No mês anterior, quando os 80 anos do Levante do Gueto de Varsóvia foram celebrados, acadêmicos saíram em defesa de Barbara Engelking após a pesquisadora ser criticada por afirmar que “os poloneses poderiam ter feito mais para ajudar os judeus no Holocausto”. O primeiro-ministro Morawiecki, por exemplo, chamou as falas de “opiniões escandalosas, não fatos” e uma “narrativa antipolonesa”.
No final das contas, o governo, de viés nacionalista, teme que os casos revelados pelos pesquisadores se sobreponham às histórias de heroísmo daqueles que resistiram ao regime alemão, o que, na visão do governo, levaria à transferência da responsabilidade dos crimes dos nazistas para os poloneses.
“É complicado”, diz o historiador Mariusz Jastrzab, guia do museu Polin, dedicado à trajetória dos judeus poloneses. “O governo quer focar as partes mais brilhantes da nossa história e fica menos feliz em falar dos que traíram os judeus. Mas também quer ter uma boa relação com a comunidade judaica e Israel.”
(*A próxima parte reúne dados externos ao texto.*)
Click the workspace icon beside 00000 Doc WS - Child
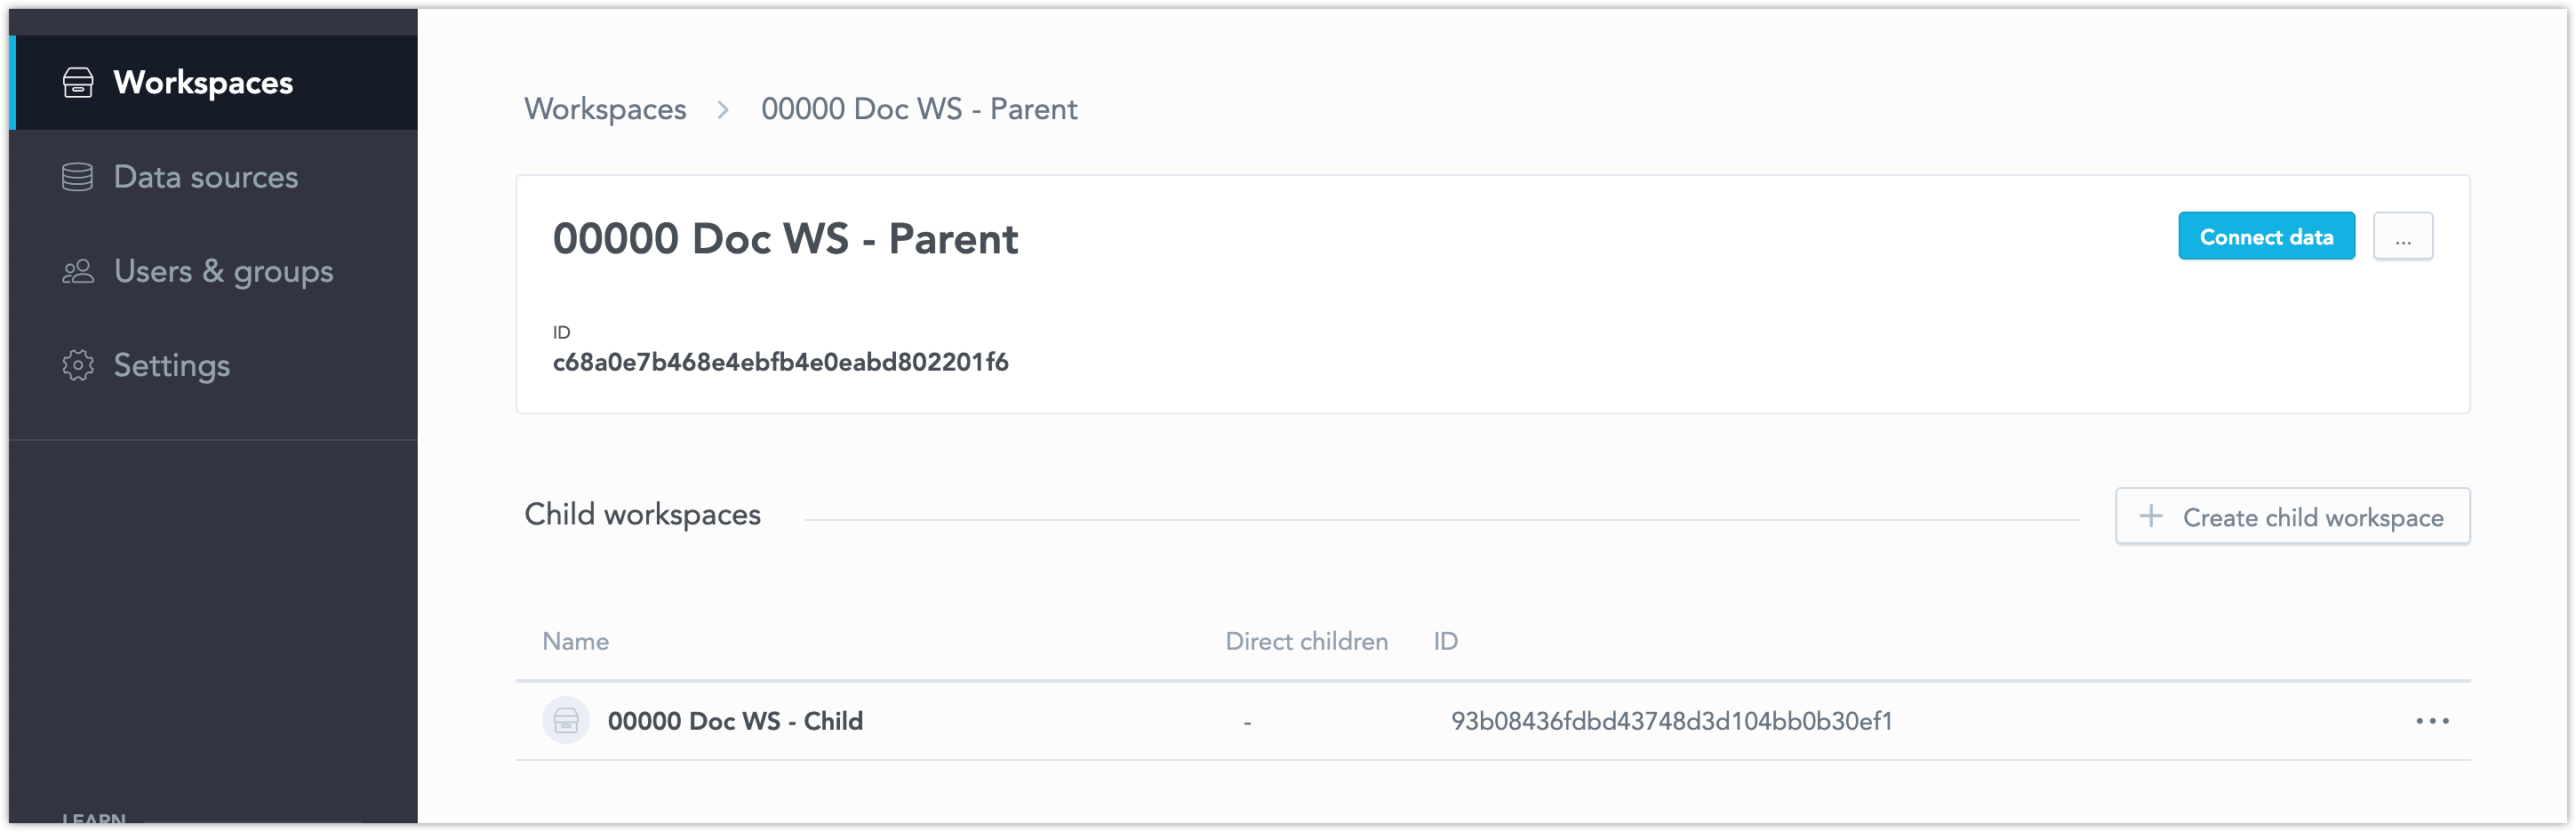Screen dimensions: 2576x832 (x=566, y=719)
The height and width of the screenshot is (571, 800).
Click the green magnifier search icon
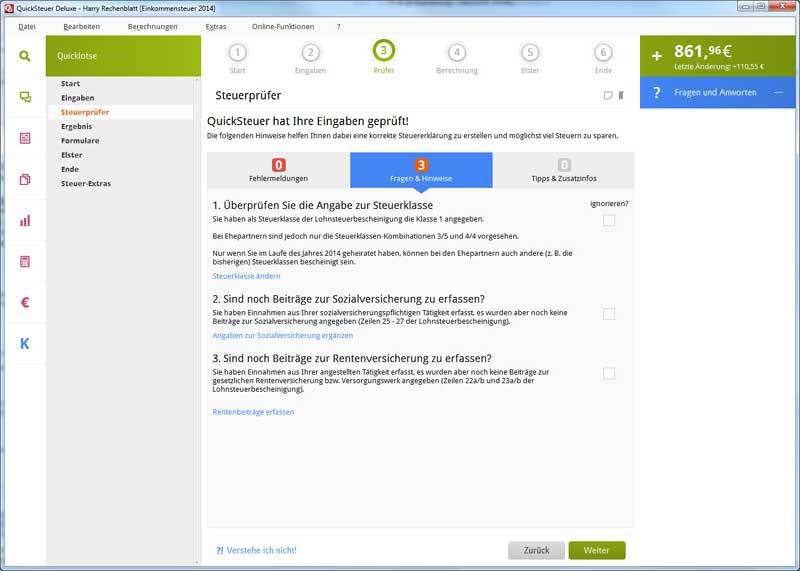point(24,56)
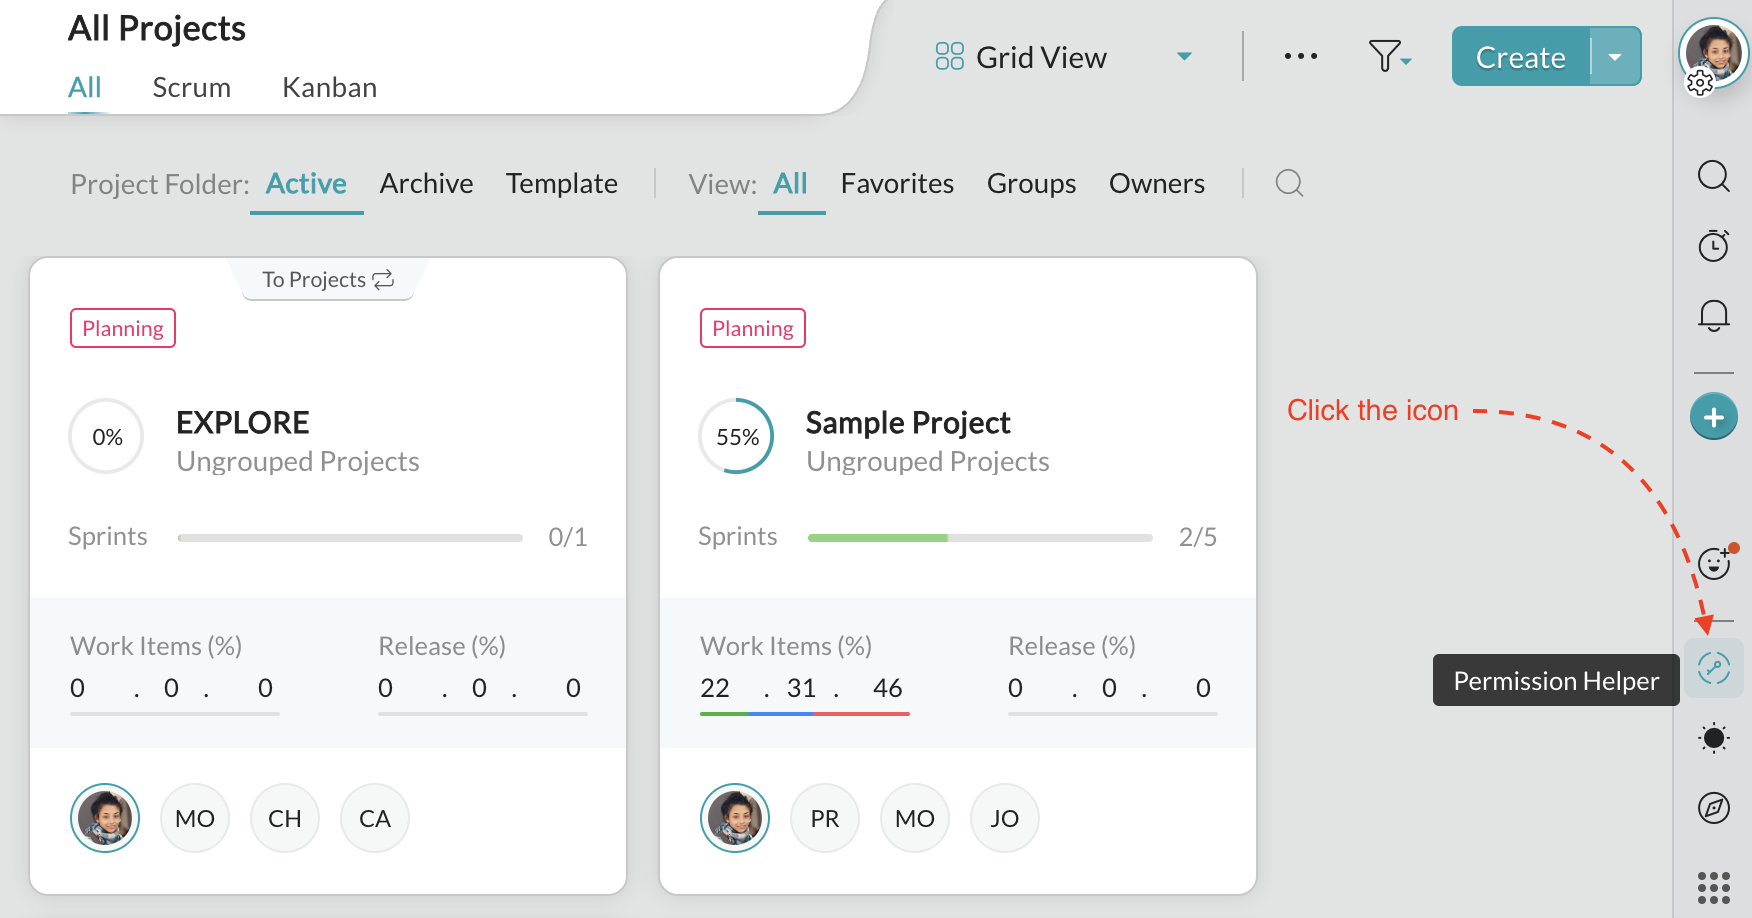The image size is (1752, 918).
Task: Open the compass explore icon
Action: pyautogui.click(x=1713, y=807)
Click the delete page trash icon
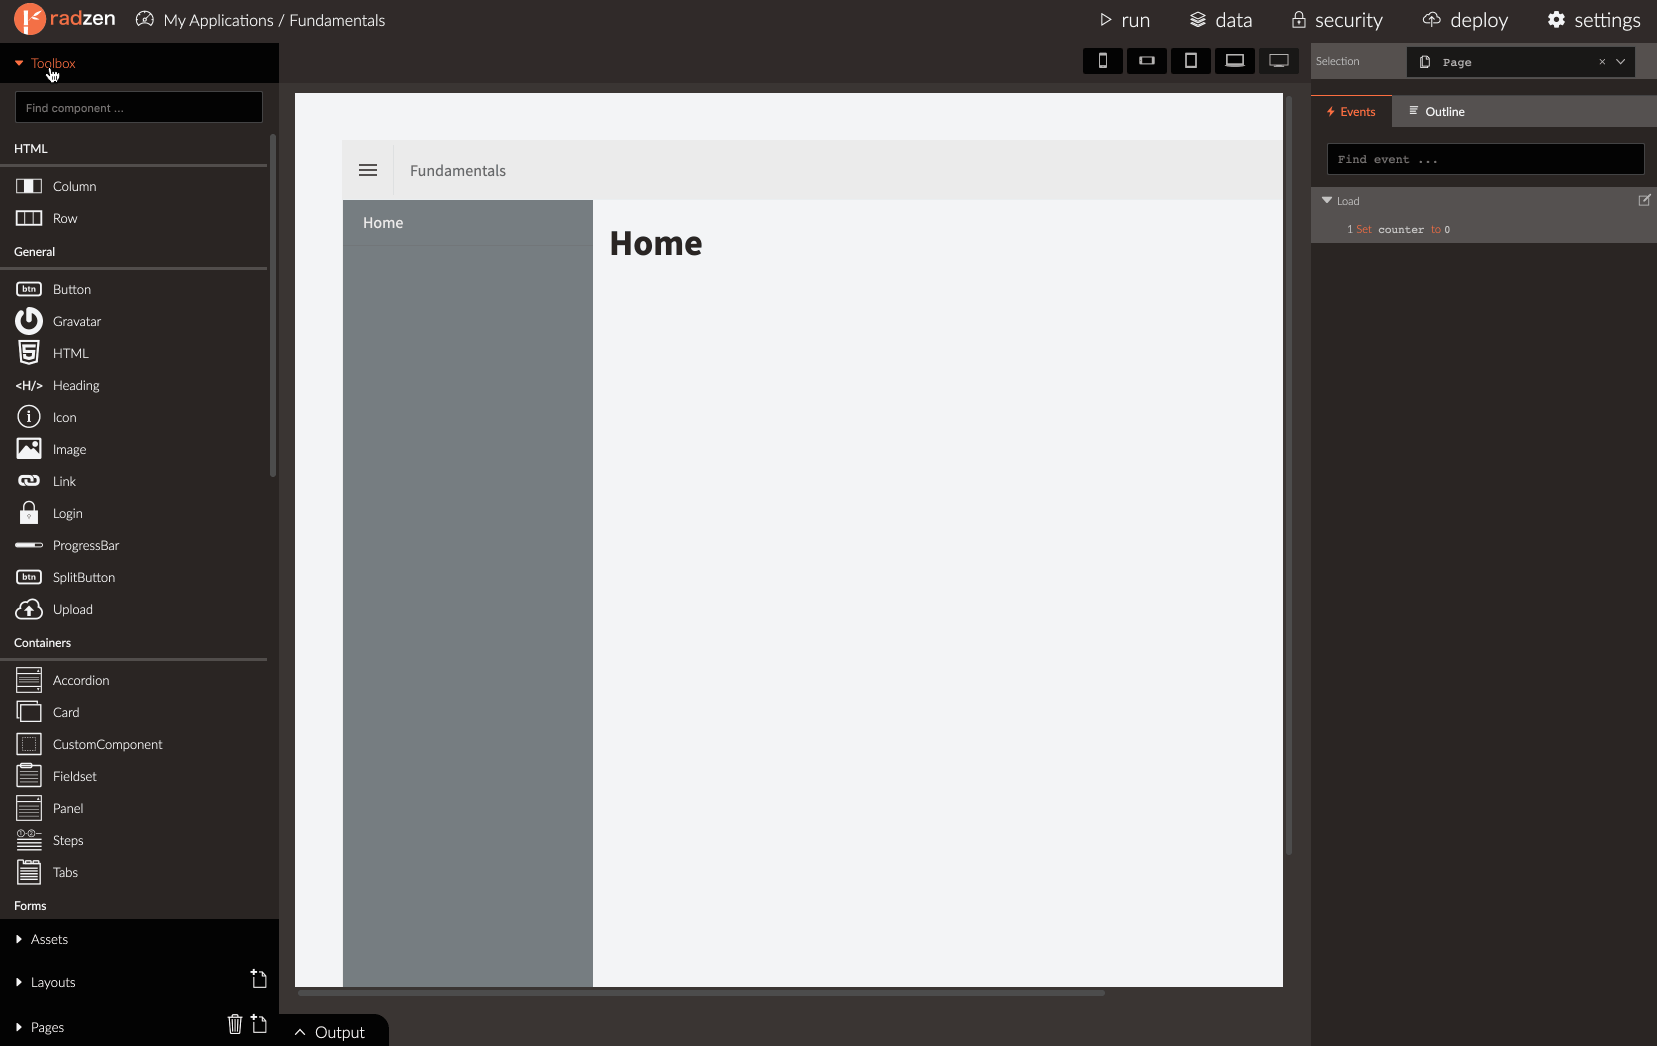 coord(235,1024)
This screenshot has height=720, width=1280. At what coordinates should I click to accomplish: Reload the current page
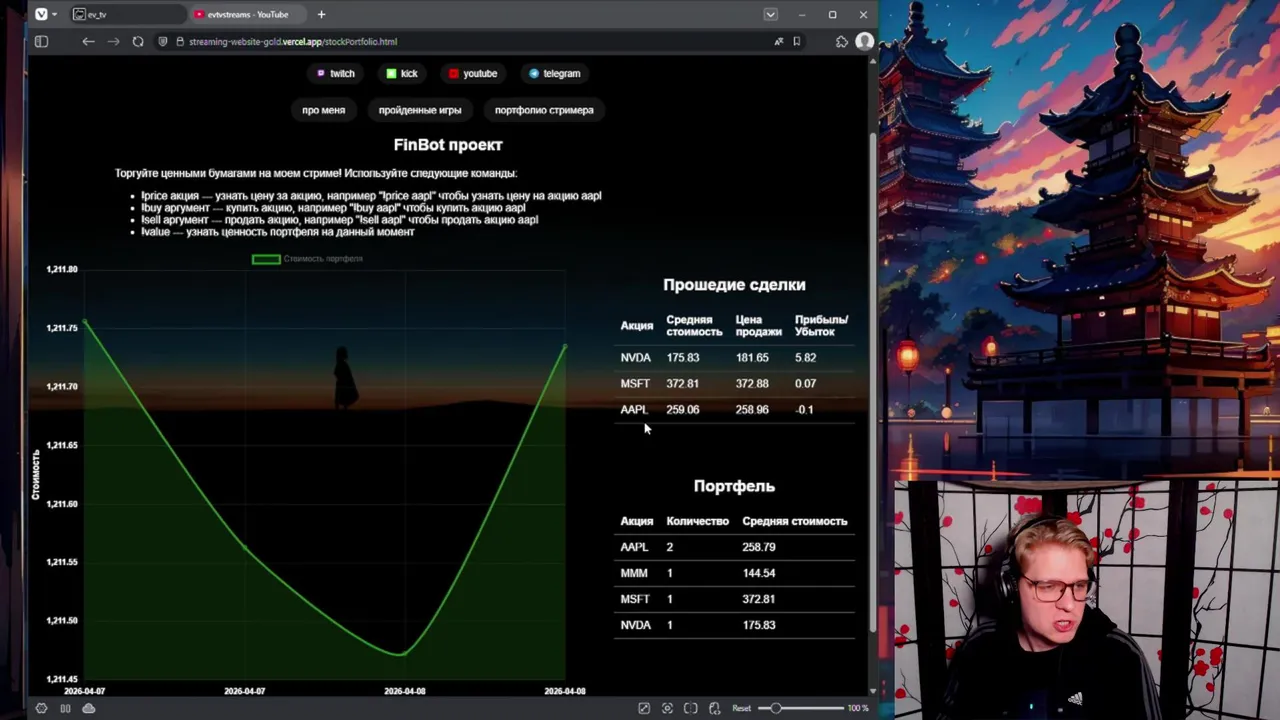[138, 41]
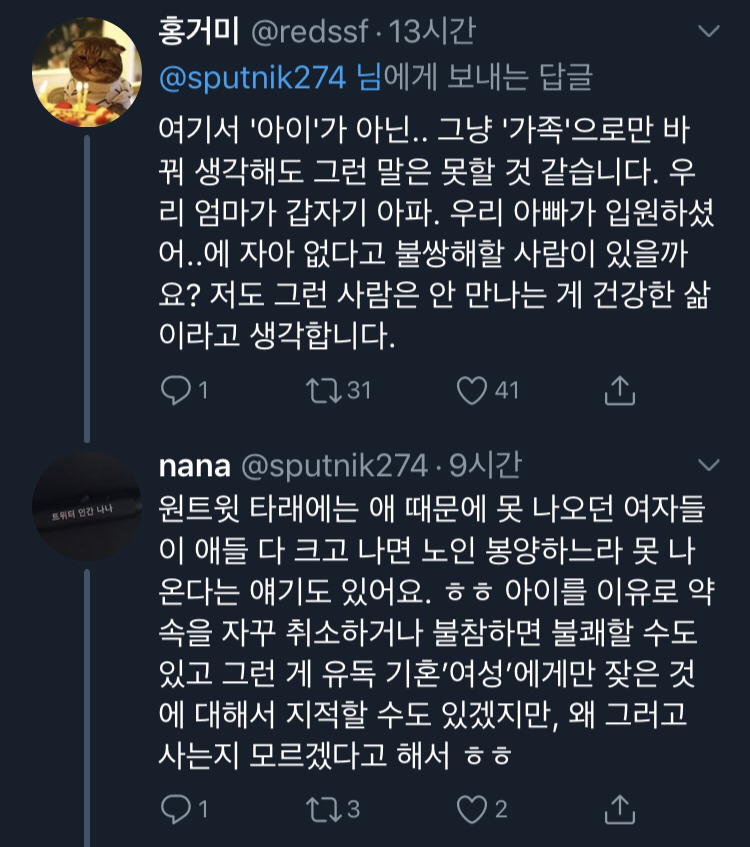Like nana's tweet with 2 likes
This screenshot has width=750, height=847.
click(x=472, y=808)

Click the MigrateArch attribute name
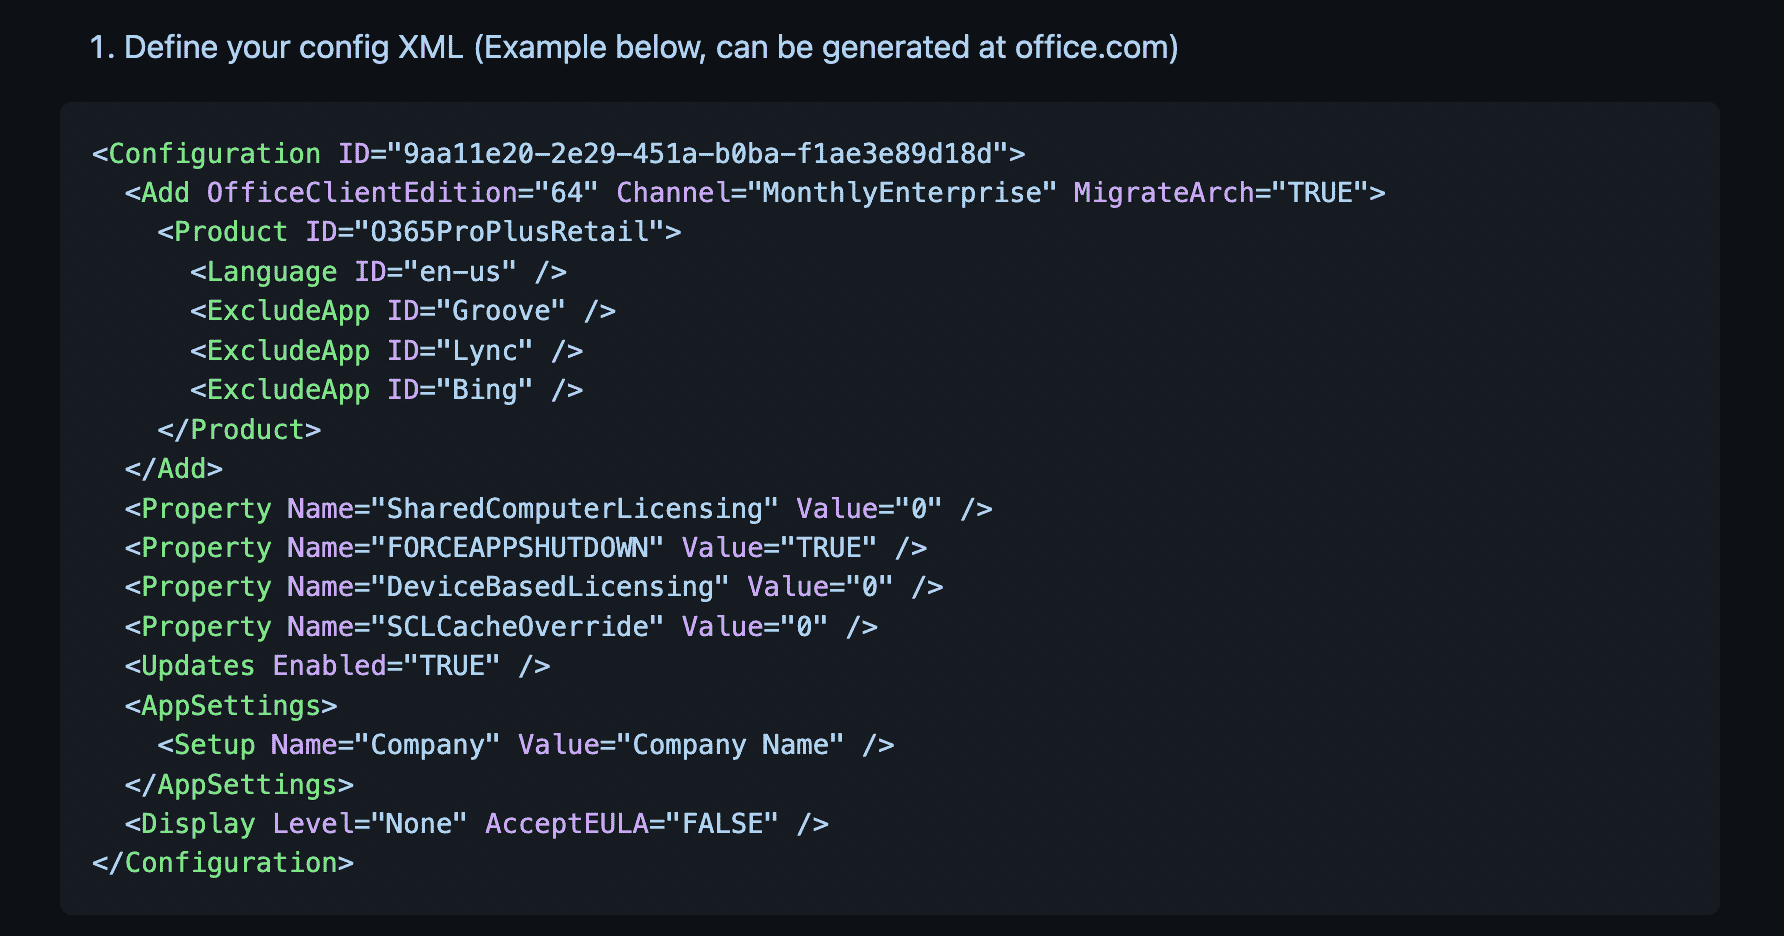(1163, 192)
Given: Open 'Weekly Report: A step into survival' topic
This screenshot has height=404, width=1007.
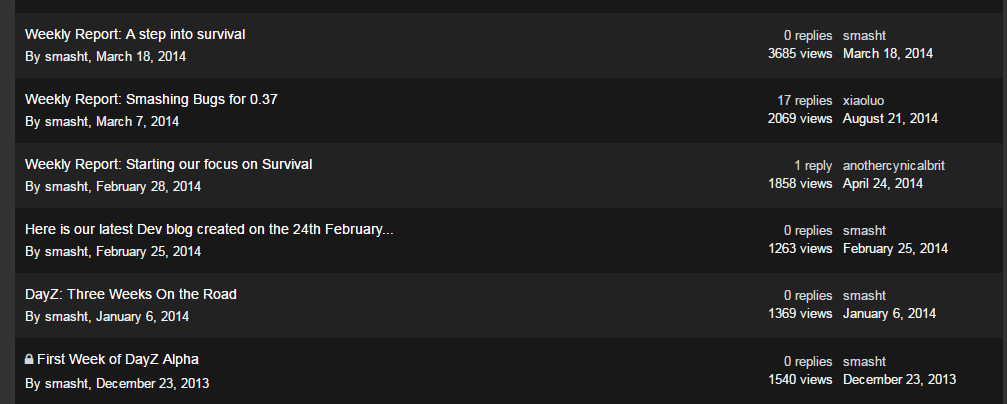Looking at the screenshot, I should (135, 35).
A cerimônia de beatificação dos Ulma, a primeira de uma família inteira de uma só vez, deve ter a presença do presidente Duda, que, embora tenha se desligado formalmente do PiS, conta com o apoio do partido. Assim, o evento já foi criticado por, na visão de alguns analistas locais, soar como um comício às portas da eleição para destacar valores defendidos pela sigla —um estado nacionalista, católico e antiaborto.
Nesse último ponto, um aspecto da morte do casal chama a atenção. Ao ser assassinada, em março de 1944, Viktoria estava grávida de seu sétimo filho. Aí entram duas hipóteses, explica Renata Kunysz, guia do museu da família: ela teria dado à luz na hora em que foi fuzilada, devido ao estresse do momento, ou o bebê nasceu depois que já estava morta. Seja como for, o Vaticano beatificará a criança, algo em linha com a ideia de que a vida começa desde a concepção, ideia defendida pela igreja e pelo governo.
Procurada, a embaixada da Polônia no Brasil disse que as perguntas feitas pela Folha sobre possíveis distorções históricas e a hipótese de uso político da beatificação foram enviadas para a chancelaria em Varsóvia e que, por questões de horário, poderiam ser respondidas na segunda-feira (11).
Valdemar Rataj, diretor do museu dedicado à família, rebate as sugestões em torno de a cerimônia se tornar um evento de campanha. Para ele, “nada ainda aconteceu e não há fatos para comentar”. Ressalta, porém, que “se isso ocorrer, seria perigoso para o museu, uma instituição baseada em pesquisas”. Ele destacou ainda que o processo de beatificação começou há cerca de 20 anos e, quando a ideia do museu da família Ulma foi concebida, o governo local, de Markowa, era gerido por um partido hoje na oposição.
“Alguém sempre pode instrumentalizar um tema para uma narrativa, mas lembro aqui a fala do arcebispo de Varsóvia, Nycz Kazimierz, de que essa é a beatificação de uma família específica, não de uma nação.”